EXERCISE INSTRUCTIONS
The listing beneath should be written out in full, exactly as shown.
┄┄┄┄┄┄┄┄┄┄
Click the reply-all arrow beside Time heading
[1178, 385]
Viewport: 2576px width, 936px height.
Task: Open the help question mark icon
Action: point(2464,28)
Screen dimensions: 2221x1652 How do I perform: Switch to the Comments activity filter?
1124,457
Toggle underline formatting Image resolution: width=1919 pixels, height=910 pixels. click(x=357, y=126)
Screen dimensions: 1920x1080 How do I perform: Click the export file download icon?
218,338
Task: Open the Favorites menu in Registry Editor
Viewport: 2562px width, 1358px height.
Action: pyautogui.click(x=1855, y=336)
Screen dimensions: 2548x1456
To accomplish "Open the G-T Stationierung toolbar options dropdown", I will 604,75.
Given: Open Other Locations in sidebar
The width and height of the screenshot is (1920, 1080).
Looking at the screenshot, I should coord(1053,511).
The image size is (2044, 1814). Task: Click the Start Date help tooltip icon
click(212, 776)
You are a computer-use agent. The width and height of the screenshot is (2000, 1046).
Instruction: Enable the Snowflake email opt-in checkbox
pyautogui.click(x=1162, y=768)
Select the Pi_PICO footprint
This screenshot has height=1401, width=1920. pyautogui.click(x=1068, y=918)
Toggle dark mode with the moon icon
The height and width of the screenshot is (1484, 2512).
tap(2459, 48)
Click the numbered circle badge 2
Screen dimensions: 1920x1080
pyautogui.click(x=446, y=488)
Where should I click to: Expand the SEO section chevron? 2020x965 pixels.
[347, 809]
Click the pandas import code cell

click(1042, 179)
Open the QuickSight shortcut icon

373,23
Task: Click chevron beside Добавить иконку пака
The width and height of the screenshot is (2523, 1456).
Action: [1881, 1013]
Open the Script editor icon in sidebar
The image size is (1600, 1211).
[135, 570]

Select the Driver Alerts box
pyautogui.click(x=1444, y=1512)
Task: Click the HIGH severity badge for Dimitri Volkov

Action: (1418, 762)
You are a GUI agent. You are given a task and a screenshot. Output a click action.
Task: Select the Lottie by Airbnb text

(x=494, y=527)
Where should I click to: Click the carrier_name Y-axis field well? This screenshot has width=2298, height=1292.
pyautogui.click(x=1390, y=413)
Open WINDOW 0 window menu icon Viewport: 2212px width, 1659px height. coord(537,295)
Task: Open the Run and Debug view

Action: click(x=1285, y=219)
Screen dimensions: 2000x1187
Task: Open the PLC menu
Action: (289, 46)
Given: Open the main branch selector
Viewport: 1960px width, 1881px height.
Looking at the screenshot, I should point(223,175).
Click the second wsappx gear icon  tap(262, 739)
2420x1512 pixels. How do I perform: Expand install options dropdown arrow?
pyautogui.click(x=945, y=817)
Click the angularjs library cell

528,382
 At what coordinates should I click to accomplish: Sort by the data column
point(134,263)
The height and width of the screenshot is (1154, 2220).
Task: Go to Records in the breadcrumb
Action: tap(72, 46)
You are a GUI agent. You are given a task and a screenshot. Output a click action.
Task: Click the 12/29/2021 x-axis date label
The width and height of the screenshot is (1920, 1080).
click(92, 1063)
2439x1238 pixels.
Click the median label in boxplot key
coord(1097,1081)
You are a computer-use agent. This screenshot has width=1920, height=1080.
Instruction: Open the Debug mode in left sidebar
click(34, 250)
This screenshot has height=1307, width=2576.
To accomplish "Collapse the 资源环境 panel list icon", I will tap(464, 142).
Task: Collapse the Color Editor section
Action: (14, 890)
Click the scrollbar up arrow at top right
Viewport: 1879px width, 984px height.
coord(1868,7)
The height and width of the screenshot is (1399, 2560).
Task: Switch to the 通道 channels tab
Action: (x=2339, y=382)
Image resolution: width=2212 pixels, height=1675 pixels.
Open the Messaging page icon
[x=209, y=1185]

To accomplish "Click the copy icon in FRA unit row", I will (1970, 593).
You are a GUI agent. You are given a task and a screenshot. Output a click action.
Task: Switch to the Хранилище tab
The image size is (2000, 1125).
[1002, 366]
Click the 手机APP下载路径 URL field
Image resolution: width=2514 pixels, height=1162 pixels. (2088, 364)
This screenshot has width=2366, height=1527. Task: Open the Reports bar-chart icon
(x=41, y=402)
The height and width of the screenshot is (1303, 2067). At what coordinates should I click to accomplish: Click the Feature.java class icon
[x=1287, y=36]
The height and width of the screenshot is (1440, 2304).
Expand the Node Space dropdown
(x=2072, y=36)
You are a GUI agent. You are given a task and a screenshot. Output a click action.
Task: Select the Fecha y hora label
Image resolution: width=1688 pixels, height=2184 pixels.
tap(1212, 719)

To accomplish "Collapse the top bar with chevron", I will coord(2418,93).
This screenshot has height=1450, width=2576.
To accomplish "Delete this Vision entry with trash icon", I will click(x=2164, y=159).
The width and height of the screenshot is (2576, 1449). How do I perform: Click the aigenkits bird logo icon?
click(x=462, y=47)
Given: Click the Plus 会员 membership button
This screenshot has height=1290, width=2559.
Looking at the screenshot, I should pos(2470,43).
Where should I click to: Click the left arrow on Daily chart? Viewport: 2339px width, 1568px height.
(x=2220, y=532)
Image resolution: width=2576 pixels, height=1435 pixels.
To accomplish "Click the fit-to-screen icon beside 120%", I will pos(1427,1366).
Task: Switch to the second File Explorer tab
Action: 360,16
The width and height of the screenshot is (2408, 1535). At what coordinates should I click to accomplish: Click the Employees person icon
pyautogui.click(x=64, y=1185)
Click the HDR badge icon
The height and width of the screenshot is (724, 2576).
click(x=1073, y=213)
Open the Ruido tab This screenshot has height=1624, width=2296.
┄┄┄┄┄┄┄┄┄┄
SOLUTION TO THE EXERCISE
Click the reply-all arrow beside Time heading
[1178, 385]
Viewport: 2576px width, 936px height.
Task: Open the help question mark icon
Action: point(2464,28)
Screen dimensions: 2221x1652 How do I perform: Switch to the Comments activity filter?
1124,457
Toggle underline formatting Image resolution: width=1919 pixels, height=910 pixels. click(x=357, y=126)
Screen dimensions: 1920x1080 How do I perform: Click the export file download icon?
218,338
Task: Open the Favorites menu in Registry Editor
Viewport: 2562px width, 1358px height.
Action: pyautogui.click(x=1855, y=336)
Screen dimensions: 2548x1456
To accomplish "Open the G-T Stationierung toolbar options dropdown", I will 604,75.
Given: Open Other Locations in sidebar
The width and height of the screenshot is (1920, 1080).
Looking at the screenshot, I should coord(1053,511).
The image size is (2044, 1814). Task: Click the Start Date help tooltip icon
click(212, 776)
You are a computer-use agent. The width and height of the screenshot is (2000, 1046).
Instruction: Enable the Snowflake email opt-in checkbox
pyautogui.click(x=1162, y=768)
Select the Pi_PICO footprint
This screenshot has height=1401, width=1920. pyautogui.click(x=1068, y=918)
Toggle dark mode with the moon icon
The height and width of the screenshot is (1484, 2512).
tap(2459, 48)
Click the numbered circle badge 2
Screen dimensions: 1920x1080
pyautogui.click(x=446, y=488)
Where should I click to: Expand the SEO section chevron? 2020x965 pixels.
[347, 809]
Click the pandas import code cell

click(1042, 179)
Open the QuickSight shortcut icon

373,23
Task: Click chevron beside Добавить иконку пака
The width and height of the screenshot is (2523, 1456).
Action: [1881, 1013]
Open the Script editor icon in sidebar
The image size is (1600, 1211).
[135, 570]

Select the Driver Alerts box
pyautogui.click(x=1444, y=1512)
Task: Click the HIGH severity badge for Dimitri Volkov

Action: (1418, 762)
You are a GUI agent. You are given a task and a screenshot. Output a click action.
Task: Select the Lottie by Airbnb text

(x=494, y=527)
Where should I click to: Click the carrier_name Y-axis field well? This screenshot has width=2298, height=1292.
pyautogui.click(x=1390, y=413)
Open WINDOW 0 window menu icon Viewport: 2212px width, 1659px height. coord(537,295)
Task: Open the Run and Debug view

Action: click(x=1285, y=219)
Screen dimensions: 2000x1187
Task: Open the PLC menu
Action: (289, 46)
Given: Open the main branch selector
Viewport: 1960px width, 1881px height.
Looking at the screenshot, I should point(223,175).
Click the second wsappx gear icon  tap(262, 739)
2420x1512 pixels. How do I perform: Expand install options dropdown arrow?
pyautogui.click(x=945, y=817)
Click the angularjs library cell

528,382
 At what coordinates should I click to accomplish: Sort by the data column
point(134,263)
The height and width of the screenshot is (1154, 2220).
Task: Go to Records in the breadcrumb
Action: tap(72, 46)
You are a GUI agent. You are given a task and a screenshot. Output a click action.
Task: Click the 12/29/2021 x-axis date label
The width and height of the screenshot is (1920, 1080).
click(92, 1063)
2439x1238 pixels.
Click the median label in boxplot key
coord(1097,1081)
You are a computer-use agent. This screenshot has width=1920, height=1080.
Instruction: Open the Debug mode in left sidebar
click(34, 250)
This screenshot has height=1307, width=2576.
To accomplish "Collapse the 资源环境 panel list icon", I will tap(464, 142).
Task: Collapse the Color Editor section
Action: (14, 890)
Click the scrollbar up arrow at top right
Viewport: 1879px width, 984px height.
coord(1868,7)
The height and width of the screenshot is (1399, 2560).
Task: Switch to the 通道 channels tab
Action: (x=2339, y=382)
Image resolution: width=2212 pixels, height=1675 pixels.
Open the Messaging page icon
[x=209, y=1185]

To accomplish "Click the copy icon in FRA unit row", I will (1970, 593).
You are a GUI agent. You are given a task and a screenshot. Output a click action.
Task: Switch to the Хранилище tab
The image size is (2000, 1125).
[1002, 366]
Click the 手机APP下载路径 URL field
Image resolution: width=2514 pixels, height=1162 pixels. (2088, 364)
This screenshot has width=2366, height=1527. Task: Open the Reports bar-chart icon
(x=41, y=402)
The height and width of the screenshot is (1303, 2067). At what coordinates should I click to accomplish: Click the Feature.java class icon
[x=1287, y=36]
The height and width of the screenshot is (1440, 2304).
Expand the Node Space dropdown
(x=2072, y=36)
You are a GUI agent. You are given a task and a screenshot. Output a click action.
Task: Select the Fecha y hora label
Image resolution: width=1688 pixels, height=2184 pixels.
tap(1212, 719)

To accomplish "Collapse the top bar with chevron", I will coord(2418,93).
This screenshot has height=1450, width=2576.
To accomplish "Delete this Vision entry with trash icon", I will click(x=2164, y=159).
The width and height of the screenshot is (2576, 1449). How do I perform: Click the aigenkits bird logo icon?
click(x=462, y=47)
Given: Click the Plus 会员 membership button
This screenshot has height=1290, width=2559.
Looking at the screenshot, I should pos(2470,43).
Where should I click to: Click the left arrow on Daily chart? Viewport: 2339px width, 1568px height.
(x=2220, y=532)
Image resolution: width=2576 pixels, height=1435 pixels.
To accomplish "Click the fit-to-screen icon beside 120%", I will pos(1427,1366).
Task: Switch to the second File Explorer tab
Action: 360,16
The width and height of the screenshot is (2408, 1535). At what coordinates should I click to accomplish: Click the Employees person icon
pyautogui.click(x=64, y=1185)
Click the HDR badge icon
The height and width of the screenshot is (724, 2576).
click(x=1073, y=213)
Open the Ruido tab This screenshot has height=1624, width=2296.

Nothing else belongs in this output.